- [SHORT TASK]
Pull out the data from the line containing "You are a GUI" through the line containing "click(90, 155)", both lines included, and reproduce it verbatim.

--- Start MATERIALS PROVIDED ---

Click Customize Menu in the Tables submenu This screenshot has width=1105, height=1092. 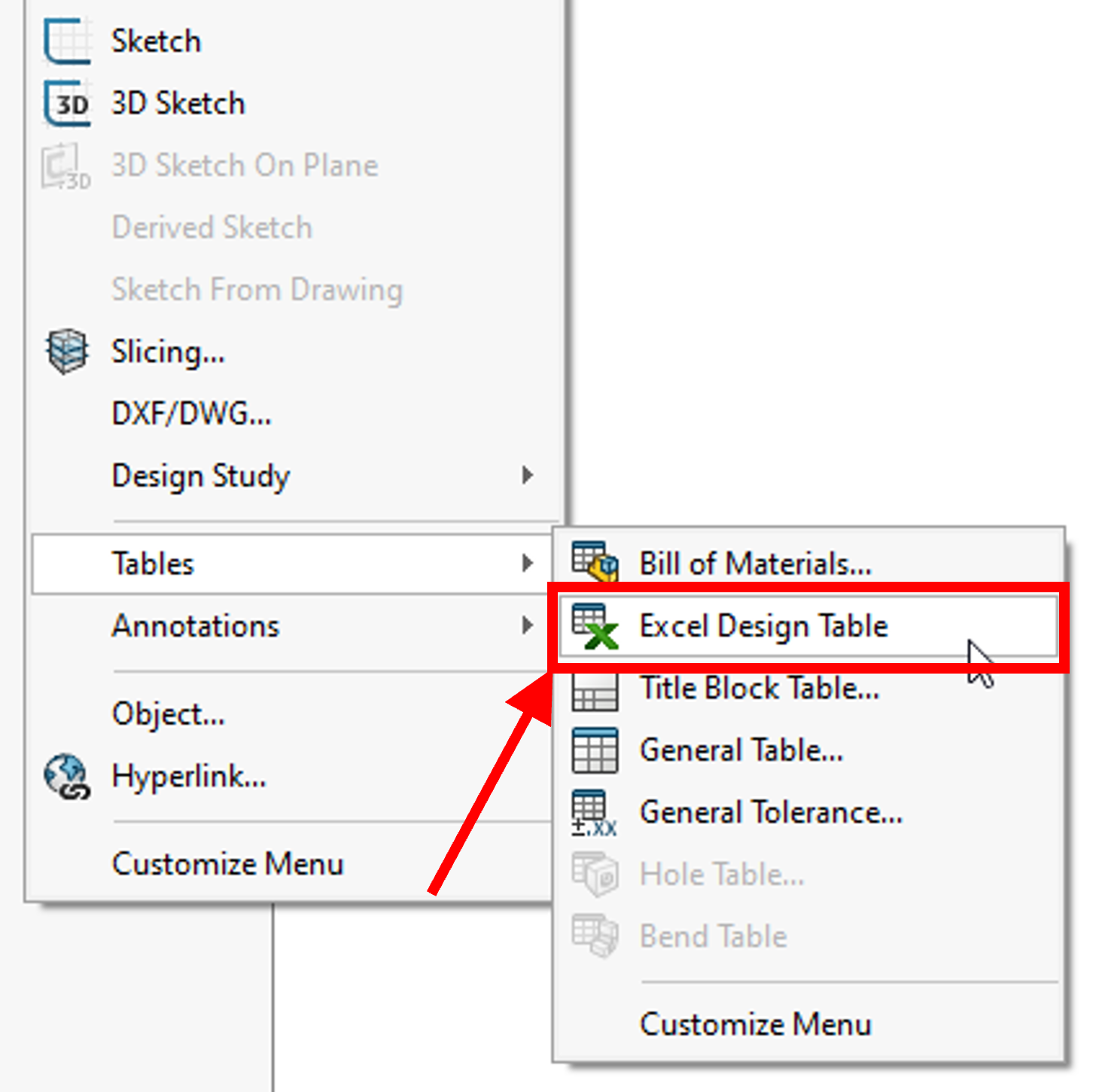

--- End MATERIALS PROVIDED ---
--- Start MATERIALS PROVIDED ---

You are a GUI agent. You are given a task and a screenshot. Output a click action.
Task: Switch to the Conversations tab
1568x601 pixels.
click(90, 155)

--- End MATERIALS PROVIDED ---

- [THE RESPONSE]
You are a GUI agent. You are given a task and a screenshot. Output a click action.
Task: Switch to the Conversations tab
1568x601 pixels.
click(90, 155)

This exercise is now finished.